California is set to fully reopen in less than two weeks and do away with virtually all mask and social distancing requirements for vaccinated people. But officials who regulate workplaces in the state aren’t ready to go that far and that’s angering business groups.
The California Occupational Safety and Health Standards Board on Thursday was considering new workplace rules that would only allow workers to go maskless if everyone in a room is fully vaccinated against the coronavirus.
The rules could remain in place into early next year even though coronavirus cases have fallen dramatically in the state after a severe winter spike and as more people get vaccinated.
Recent U.S. Centers for Disease Control and Prevention guidance says that fully vaccinated people can now skip face coverings and distancing in nearly all situations and the state is set to follow that recommendation starting June 15.
But the state safety board’s staff says conditions are different among workers, leading to a proposed rule that even vaccinated employees wear masks unless everyone else in their workspace is inoculated.
Helen Cleary, director of the Phylmar Regulatory Roundtable, a coalition of large businesses with major California operations, said she was “astonished” that the staff of the safety board, known as Cal/OSHA, didn’t follow guidelines from federal and state health officials. The proposed rules would “create two classes of people” in the workplace, she told the board.
The proposed regulations set up “an inconsistent standard” between members of the public and employees of private and government workplaces, the California Chamber of Commerce and more than five dozen other business organizations said in a letter to the board.
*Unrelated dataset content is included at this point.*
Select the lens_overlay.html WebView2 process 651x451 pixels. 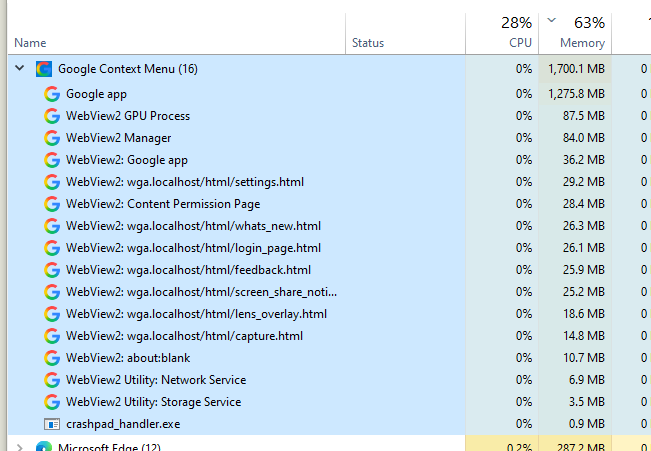tap(236, 314)
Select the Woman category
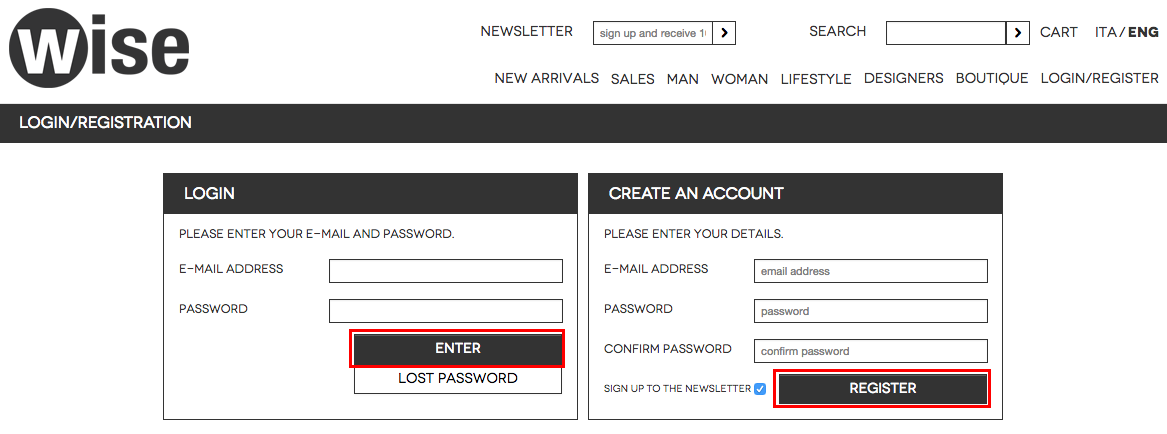This screenshot has height=434, width=1167. tap(740, 79)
“A fully vaccinated server could work a lunch shift at a restaurant, get off work, go home, change out of their uniform and then go out to dinner with their family or friends at the same restaurant in the evening and not be required to wear a mask, even though they had to wear a mask earlier in the day while at work,” added Katie Hansen, senior legislative director for the California Restaurant Association.
Safety board staff member Eric Berg said the proposed rules incorporate the latest scientific evidence and have been reviewed and supported by the state Department of Public Health.
They recognize key differences between employees and the public at large, including that that employees have “longer cumulative exposures” in the workplace than with casual social contact, Berg said.
Allowing some to wear masks and others to go unmasked would create significant enforcement issues for employers and Cal/OSHA, Berg said.
The Cal/OSHA regulations being considered by the board apply in almost every workplace in the state. Its pandemic rules apply to all employees except those working from home or where there is a single employee who does not have contact with other people.
“A very large proportion of California employees will remain unvaccinated as of June 15, 2021,” the staff said in its recommendation. “Due to changes in social norms, as mask-wearing and physical distancing decline among fully vaccinated people, those precautions are likely to decline among unvaccinated and partially vaccinated people as well.”
Yet unvaccinated employees will remain at risk particularly from more contagious coronavirus variants, the staff reasoned.
Business groups are upset the staff didn’t ease its masking recommendation during a two-week delay since the board postponed its consideration while its staff reviewed the CDC guidelines.
“CalOSHA is out of step with the rest of the country,” said Andrew Sommer on behalf of the California Employers COVID-19 Prevention Coalition.
With the state set to reopen in less than two weeks, “we need worksites to be able to operate under normal conditions,” added Melissa Patack, a vice president of the ?Motion Picture Association of America.
More than 17.5 million of California’s nearly 40 million residents are fully vaccinated, state health officials said Thursday, and the positivity rate for the virus is 0.9%.
While most speakers at the hearing opposed the proposed rules, they were supported by unions representing teamsters, machinists, utility workers, engineers and school employees.
“Worksite outbreaks are still occurring,” said Maggie Robbins, occupational health specialist with Worksafe Inc., an Oakland-based worker advocacy group, noting that the majority of Californians are not fully vaccinated.
“The workplace is not the same as deciding to go to a dinner party or the gym or go to a movie,” she said. “There’s a lot of work to be done before we have a substantially immune population where we can relax more of the controls.”
Employer organizations were also critical of a proposed rule that starting July 31 would require employers to provide the most effective N95 masks for voluntary use by employees who work indoors or at large outdoor events and are not fully vaccinated.
That will require employers to track workers’ vaccination status and stockpile masks in competition with health care workers and as the state’s wildfire season heats up.
Cal/OSHA’s Berg said the masks used should be the most effective N95 respirators because “workers are in close proximity to each other for extended periods of time” and need the best protection from the virus.